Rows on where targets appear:
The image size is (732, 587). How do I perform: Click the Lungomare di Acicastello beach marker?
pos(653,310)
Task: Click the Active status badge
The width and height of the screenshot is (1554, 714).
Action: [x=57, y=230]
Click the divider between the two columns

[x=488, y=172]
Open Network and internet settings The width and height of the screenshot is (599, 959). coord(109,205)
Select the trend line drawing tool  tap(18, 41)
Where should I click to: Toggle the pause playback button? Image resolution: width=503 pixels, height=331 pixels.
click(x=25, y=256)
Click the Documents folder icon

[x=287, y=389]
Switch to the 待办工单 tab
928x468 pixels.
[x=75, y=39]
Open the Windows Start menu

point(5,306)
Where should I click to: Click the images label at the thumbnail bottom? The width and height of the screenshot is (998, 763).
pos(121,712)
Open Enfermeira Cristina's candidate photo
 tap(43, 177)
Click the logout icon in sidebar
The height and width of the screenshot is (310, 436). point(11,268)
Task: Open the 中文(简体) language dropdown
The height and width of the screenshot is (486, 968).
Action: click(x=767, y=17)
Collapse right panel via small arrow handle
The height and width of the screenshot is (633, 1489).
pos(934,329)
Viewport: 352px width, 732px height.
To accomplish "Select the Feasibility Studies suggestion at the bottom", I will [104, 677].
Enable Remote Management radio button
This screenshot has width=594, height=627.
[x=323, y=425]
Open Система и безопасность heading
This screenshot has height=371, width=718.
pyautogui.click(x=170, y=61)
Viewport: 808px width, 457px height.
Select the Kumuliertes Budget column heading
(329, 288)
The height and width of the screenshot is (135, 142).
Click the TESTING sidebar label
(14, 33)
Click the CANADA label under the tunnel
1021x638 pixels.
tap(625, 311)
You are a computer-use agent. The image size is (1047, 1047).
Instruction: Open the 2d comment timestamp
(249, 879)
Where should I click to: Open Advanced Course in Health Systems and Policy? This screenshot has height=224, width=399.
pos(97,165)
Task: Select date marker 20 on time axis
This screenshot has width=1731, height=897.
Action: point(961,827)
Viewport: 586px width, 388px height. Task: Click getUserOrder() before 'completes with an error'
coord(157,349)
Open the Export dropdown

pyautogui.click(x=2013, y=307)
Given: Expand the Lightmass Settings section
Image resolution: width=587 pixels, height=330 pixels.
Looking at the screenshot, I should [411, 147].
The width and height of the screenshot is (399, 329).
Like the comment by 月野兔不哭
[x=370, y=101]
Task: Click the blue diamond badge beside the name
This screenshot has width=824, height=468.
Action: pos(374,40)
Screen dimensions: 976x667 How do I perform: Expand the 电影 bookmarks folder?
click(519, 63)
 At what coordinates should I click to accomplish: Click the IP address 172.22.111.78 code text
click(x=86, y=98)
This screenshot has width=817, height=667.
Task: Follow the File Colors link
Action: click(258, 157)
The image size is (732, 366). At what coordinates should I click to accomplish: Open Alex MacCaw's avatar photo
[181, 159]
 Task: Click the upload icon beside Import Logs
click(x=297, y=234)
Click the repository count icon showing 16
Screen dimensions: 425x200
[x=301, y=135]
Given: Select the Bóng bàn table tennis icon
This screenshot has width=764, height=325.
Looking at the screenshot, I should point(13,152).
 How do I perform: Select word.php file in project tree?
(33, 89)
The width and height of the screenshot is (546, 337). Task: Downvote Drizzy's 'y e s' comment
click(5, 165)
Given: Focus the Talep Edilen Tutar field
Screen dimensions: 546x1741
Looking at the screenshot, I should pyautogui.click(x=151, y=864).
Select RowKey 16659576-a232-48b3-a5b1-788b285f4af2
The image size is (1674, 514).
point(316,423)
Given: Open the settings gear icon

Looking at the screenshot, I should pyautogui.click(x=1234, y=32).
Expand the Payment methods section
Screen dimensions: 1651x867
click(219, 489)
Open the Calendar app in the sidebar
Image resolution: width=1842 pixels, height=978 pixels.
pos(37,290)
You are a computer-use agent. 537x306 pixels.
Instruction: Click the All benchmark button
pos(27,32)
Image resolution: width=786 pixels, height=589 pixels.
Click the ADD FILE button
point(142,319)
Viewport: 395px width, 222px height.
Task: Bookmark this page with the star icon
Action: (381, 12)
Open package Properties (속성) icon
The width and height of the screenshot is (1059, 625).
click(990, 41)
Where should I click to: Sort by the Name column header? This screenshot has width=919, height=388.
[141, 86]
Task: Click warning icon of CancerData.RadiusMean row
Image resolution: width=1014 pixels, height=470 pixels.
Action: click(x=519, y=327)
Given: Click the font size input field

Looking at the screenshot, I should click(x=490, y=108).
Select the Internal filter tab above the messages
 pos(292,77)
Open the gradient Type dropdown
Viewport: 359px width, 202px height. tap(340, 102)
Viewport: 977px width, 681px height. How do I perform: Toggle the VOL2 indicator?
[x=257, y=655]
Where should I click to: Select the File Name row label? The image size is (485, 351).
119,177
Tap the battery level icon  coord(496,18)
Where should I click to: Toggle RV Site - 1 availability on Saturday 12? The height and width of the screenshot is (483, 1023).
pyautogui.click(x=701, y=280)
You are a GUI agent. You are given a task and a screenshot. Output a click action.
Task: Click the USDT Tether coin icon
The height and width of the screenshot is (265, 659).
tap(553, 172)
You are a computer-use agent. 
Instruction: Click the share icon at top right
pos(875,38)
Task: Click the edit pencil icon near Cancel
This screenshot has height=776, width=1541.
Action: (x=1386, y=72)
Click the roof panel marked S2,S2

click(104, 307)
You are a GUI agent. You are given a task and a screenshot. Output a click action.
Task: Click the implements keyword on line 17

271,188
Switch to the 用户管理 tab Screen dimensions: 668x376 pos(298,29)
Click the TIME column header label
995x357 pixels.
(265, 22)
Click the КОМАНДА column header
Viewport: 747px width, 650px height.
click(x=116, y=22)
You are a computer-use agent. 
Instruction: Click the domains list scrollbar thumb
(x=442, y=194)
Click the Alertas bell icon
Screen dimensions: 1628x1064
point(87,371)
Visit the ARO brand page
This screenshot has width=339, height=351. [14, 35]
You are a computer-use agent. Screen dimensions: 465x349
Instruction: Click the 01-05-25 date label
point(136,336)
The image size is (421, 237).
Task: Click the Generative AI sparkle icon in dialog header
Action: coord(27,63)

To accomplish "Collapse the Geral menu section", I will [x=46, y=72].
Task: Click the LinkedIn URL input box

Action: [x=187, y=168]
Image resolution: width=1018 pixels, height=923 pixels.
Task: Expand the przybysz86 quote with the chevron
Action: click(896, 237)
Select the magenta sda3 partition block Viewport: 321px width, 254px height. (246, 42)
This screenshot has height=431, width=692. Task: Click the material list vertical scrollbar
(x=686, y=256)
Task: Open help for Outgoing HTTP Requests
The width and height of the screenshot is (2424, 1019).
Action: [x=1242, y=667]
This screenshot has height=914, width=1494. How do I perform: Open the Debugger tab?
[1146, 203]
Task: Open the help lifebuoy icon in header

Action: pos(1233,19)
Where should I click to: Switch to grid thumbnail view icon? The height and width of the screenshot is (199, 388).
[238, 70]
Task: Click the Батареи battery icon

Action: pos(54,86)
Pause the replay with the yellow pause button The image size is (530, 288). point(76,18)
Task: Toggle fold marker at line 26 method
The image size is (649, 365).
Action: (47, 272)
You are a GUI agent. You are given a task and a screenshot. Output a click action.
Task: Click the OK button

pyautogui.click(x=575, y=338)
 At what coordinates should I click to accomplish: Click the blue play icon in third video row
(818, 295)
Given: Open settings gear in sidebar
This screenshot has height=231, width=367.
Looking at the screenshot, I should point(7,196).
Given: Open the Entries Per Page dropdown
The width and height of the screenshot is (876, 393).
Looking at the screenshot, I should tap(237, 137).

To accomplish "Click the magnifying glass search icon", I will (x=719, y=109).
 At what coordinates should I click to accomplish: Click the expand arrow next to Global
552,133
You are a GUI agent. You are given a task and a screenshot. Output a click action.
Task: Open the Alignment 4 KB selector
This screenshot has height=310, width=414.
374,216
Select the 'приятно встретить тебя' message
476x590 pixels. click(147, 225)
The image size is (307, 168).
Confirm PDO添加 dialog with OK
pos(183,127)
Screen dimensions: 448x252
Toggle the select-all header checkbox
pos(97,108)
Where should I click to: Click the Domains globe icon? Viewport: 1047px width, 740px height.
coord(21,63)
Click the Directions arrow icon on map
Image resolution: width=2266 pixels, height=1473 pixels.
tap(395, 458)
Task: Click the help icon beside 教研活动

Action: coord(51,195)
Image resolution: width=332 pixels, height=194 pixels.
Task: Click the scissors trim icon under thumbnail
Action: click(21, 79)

**Work to complete:** Copy out everything in the records above, from the line containing "Task: Click the LinkedIn URL input box" down to the line containing "Select the magenta", with both of those lines included.

**Full output:**
Task: Click the LinkedIn URL input box

Action: [x=187, y=168]
Image resolution: width=1018 pixels, height=923 pixels.
Task: Expand the przybysz86 quote with the chevron
Action: click(896, 237)
Select the magenta sda3 partition block Viewport: 321px width, 254px height. (246, 42)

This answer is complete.